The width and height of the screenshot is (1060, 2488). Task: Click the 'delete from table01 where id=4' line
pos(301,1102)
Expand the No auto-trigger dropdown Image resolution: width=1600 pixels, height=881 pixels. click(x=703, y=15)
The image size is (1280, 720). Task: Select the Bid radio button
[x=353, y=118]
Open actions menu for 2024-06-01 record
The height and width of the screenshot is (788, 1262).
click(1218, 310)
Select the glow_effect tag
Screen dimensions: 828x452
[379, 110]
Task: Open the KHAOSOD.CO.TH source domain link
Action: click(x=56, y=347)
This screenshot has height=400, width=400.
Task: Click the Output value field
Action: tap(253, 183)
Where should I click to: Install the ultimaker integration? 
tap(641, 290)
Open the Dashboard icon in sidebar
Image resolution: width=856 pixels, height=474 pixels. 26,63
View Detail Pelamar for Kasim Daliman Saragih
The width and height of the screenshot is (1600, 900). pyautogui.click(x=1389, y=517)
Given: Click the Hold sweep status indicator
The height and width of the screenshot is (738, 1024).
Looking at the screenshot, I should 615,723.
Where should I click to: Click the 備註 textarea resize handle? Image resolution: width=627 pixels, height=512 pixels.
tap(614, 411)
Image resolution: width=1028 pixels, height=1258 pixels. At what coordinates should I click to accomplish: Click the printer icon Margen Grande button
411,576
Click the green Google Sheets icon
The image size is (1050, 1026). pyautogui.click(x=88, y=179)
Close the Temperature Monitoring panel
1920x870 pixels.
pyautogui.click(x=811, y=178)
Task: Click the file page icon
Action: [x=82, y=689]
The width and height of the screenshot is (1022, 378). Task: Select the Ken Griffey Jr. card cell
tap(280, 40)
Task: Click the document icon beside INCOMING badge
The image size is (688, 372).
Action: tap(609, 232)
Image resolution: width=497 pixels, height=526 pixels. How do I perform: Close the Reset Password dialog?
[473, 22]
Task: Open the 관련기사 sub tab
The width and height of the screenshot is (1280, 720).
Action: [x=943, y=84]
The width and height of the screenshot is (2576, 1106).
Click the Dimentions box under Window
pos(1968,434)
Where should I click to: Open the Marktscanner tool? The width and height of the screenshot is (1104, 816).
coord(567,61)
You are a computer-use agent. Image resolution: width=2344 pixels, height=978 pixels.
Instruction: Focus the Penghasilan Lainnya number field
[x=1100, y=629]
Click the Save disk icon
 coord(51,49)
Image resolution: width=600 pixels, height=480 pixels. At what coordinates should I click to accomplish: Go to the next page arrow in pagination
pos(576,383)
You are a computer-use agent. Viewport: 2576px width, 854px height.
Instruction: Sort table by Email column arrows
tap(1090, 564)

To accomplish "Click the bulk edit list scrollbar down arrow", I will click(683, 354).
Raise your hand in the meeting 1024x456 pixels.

[EXERCISE REQUIREMENTS]
Lines from the one holding "Where should I click to: Open" to the last line of the records: return these exactly, and only these.

[SOLVED PROBLEM]
Where should I click to: Open the Marktscanner tool? The width and height of the screenshot is (1104, 816).
coord(567,61)
You are a computer-use agent. Image resolution: width=2344 pixels, height=978 pixels.
Instruction: Focus the Penghasilan Lainnya number field
[x=1100, y=629]
Click the Save disk icon
 coord(51,49)
Image resolution: width=600 pixels, height=480 pixels. At what coordinates should I click to accomplish: Go to the next page arrow in pagination
pos(576,383)
You are a computer-use agent. Viewport: 2576px width, 854px height.
Instruction: Sort table by Email column arrows
tap(1090, 564)

To accomplish "Click the bulk edit list scrollbar down arrow", I will click(683, 354).
Raise your hand in the meeting 1024x456 pixels.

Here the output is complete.